When online voting was first introduced, the general opinion was how great a solution it would be to the challenges involving time in lining up to cast votes and the accuracy and speed of counting those votes. The general consensus is that online voting has many advantages but does it have any negative repercussions on democracy? Everything is going digital and who knows, e-voting may very well be a fixture in democratic elections sooner than we think. Paper ballots can be lost and misplaced and its a risk that no one wants to make during elections. With online voting, sending data and tallying numbers are much faster. It seems almost too perfect a system to have but is electronic voting, or e-voting, via digital devices truly error-free?

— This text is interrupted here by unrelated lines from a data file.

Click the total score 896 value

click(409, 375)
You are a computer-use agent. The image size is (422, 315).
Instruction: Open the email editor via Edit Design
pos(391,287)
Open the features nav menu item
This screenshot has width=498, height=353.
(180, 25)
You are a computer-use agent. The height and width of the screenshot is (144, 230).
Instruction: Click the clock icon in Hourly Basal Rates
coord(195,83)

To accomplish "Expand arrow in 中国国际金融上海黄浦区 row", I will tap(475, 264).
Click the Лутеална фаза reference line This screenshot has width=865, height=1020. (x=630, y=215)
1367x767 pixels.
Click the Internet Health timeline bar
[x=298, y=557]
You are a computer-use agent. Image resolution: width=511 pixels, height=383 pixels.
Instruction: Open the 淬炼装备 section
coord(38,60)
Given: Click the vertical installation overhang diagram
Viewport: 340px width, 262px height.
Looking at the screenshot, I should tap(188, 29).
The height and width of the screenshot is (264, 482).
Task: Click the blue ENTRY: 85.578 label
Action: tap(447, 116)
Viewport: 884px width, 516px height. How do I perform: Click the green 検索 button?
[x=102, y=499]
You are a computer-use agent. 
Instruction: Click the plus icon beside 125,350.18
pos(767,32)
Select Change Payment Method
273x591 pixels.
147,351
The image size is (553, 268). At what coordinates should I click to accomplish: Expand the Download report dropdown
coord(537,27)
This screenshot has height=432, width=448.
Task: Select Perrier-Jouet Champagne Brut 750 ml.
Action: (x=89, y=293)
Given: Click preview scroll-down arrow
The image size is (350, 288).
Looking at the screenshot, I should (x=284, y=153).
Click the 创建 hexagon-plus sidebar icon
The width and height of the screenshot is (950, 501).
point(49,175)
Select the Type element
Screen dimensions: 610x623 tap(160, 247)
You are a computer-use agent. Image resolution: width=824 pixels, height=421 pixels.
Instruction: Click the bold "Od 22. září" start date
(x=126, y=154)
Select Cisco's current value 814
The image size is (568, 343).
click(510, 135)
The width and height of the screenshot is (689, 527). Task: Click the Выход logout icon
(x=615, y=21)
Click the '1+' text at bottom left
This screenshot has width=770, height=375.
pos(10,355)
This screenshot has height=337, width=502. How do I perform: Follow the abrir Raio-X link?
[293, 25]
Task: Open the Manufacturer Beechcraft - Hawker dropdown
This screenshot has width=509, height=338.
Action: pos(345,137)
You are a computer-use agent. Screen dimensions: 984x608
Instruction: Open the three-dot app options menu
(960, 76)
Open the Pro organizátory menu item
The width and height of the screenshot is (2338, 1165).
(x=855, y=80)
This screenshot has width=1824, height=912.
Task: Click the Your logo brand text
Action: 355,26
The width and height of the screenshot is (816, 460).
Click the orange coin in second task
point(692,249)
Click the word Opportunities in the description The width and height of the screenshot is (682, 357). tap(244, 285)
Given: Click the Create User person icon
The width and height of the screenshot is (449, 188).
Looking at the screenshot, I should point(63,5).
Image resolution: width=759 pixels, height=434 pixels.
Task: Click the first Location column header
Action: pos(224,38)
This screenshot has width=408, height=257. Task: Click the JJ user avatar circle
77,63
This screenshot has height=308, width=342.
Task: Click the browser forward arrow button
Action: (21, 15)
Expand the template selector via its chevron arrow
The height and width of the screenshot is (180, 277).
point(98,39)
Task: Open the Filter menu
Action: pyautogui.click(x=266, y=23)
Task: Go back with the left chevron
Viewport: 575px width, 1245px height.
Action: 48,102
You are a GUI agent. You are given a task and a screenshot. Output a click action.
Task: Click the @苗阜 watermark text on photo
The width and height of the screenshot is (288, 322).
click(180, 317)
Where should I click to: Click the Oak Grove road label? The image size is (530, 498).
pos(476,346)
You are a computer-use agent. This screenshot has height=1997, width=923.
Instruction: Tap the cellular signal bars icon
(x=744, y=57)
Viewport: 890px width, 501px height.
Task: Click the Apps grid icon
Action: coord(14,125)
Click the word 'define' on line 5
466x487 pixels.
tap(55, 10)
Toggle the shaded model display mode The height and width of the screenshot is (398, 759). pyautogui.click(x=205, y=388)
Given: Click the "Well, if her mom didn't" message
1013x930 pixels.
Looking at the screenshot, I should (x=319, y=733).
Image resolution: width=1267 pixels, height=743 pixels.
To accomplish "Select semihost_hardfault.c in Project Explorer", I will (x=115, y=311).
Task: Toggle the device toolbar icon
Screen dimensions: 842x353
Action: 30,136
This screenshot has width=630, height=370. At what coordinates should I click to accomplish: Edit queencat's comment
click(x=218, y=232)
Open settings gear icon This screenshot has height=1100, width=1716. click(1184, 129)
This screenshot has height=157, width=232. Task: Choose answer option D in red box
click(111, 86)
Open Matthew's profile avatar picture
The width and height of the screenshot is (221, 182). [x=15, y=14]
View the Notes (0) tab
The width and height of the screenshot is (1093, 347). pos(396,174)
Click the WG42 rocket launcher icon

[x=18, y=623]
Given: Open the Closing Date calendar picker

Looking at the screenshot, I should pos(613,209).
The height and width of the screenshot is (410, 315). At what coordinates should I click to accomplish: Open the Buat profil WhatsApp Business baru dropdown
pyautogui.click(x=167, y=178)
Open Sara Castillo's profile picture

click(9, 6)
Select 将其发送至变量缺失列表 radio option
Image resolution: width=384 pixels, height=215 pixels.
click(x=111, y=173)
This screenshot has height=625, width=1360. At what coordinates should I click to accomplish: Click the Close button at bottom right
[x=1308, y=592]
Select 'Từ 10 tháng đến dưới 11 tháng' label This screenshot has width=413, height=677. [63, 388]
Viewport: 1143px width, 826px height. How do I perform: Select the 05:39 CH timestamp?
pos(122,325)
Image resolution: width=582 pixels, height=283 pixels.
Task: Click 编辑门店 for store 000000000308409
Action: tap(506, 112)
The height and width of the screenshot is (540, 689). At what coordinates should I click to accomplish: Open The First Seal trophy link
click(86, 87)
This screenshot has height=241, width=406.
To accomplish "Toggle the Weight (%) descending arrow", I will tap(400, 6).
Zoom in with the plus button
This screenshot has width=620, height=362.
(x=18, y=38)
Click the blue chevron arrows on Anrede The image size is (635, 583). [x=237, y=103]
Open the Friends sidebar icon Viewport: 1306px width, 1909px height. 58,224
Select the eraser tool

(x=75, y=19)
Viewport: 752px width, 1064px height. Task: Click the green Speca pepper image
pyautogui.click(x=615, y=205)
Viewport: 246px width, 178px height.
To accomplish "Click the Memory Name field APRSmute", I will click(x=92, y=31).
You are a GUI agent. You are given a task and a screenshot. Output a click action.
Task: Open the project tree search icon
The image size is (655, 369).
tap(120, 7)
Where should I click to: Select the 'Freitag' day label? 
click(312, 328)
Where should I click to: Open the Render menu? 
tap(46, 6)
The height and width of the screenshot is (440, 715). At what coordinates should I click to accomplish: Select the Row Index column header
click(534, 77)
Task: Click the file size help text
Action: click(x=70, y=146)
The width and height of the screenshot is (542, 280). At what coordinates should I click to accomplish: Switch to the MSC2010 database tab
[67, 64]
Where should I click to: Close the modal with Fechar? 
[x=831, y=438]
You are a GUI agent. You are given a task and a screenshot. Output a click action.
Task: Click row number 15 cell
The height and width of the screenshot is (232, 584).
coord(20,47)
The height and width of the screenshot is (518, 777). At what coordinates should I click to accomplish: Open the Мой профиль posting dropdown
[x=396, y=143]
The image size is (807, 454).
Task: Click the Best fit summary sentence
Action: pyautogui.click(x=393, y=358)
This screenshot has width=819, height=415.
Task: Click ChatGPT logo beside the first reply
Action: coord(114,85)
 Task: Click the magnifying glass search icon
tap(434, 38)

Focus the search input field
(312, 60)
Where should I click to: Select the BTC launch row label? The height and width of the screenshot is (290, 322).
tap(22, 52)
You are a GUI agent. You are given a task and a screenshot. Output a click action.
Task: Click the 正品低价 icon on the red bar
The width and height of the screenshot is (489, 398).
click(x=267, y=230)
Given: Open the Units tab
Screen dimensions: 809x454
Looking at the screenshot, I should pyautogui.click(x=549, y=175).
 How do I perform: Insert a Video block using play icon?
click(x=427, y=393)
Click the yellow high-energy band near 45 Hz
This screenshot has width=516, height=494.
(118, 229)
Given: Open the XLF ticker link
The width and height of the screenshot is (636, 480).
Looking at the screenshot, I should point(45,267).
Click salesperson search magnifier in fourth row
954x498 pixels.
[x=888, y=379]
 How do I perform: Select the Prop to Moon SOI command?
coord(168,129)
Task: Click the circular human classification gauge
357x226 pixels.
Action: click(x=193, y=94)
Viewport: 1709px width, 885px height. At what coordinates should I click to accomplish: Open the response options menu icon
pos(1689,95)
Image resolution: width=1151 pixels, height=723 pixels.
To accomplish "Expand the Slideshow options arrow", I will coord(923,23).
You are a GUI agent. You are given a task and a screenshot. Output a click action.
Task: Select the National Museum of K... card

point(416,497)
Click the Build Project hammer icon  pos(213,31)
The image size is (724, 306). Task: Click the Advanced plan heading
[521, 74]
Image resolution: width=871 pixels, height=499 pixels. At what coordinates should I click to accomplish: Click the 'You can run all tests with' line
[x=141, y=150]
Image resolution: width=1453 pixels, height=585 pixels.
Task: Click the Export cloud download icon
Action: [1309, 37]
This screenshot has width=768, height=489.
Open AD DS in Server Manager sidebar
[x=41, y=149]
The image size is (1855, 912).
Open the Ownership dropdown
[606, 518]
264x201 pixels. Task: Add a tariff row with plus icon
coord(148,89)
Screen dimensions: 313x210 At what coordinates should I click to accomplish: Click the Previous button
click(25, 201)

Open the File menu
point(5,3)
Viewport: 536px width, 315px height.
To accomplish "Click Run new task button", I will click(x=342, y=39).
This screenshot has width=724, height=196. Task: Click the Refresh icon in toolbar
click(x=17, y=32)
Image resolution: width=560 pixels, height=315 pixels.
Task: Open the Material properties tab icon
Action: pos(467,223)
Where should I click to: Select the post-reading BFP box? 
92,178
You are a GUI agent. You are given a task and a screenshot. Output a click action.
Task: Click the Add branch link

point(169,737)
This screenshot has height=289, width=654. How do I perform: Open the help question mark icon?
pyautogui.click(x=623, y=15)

1. E-voting can still lose “ballots”.
The NSW Electoral Commission endorsed the use of iVote in the the state’s 2015 ballot. They claimed it would greatly reduce systemic errors, such as losing votes, having informal votes, and creating counting errors. Apparently, an error rate of 0.1 per cent occured during the casting of around 43,000 votes via iVote. This means 43 votes were viewed as “N” by the system, which meant a java script error occurred. Coincidentally, the same error rate occurred during the “lost ballot fiasco” in Western Australia that lost 1370 votes out of the expected total of 1.4 million votes. Even machines can get votes wrong.
2. E-voting does not cause a greater voter turnout.
You would think that the ease of voting online will entice more eligible voters to register, cast their votes and exercise their right to vote. It turns out that this is not completely true. According to the project manager of Norway’s online election system, the integration of e-voting does not have a direct correlation with the number of voter turnout.
3. E-voting can also have security issues.
Even if votes cast online cannot be physically stolen like paper ballots, votes can still be hacked and manipulated by hackers. Although the good kind of hackers also exist. They are allowed by the likes of Google and Microsoft that test systems, find vulnerabilities and report them back to the agenc.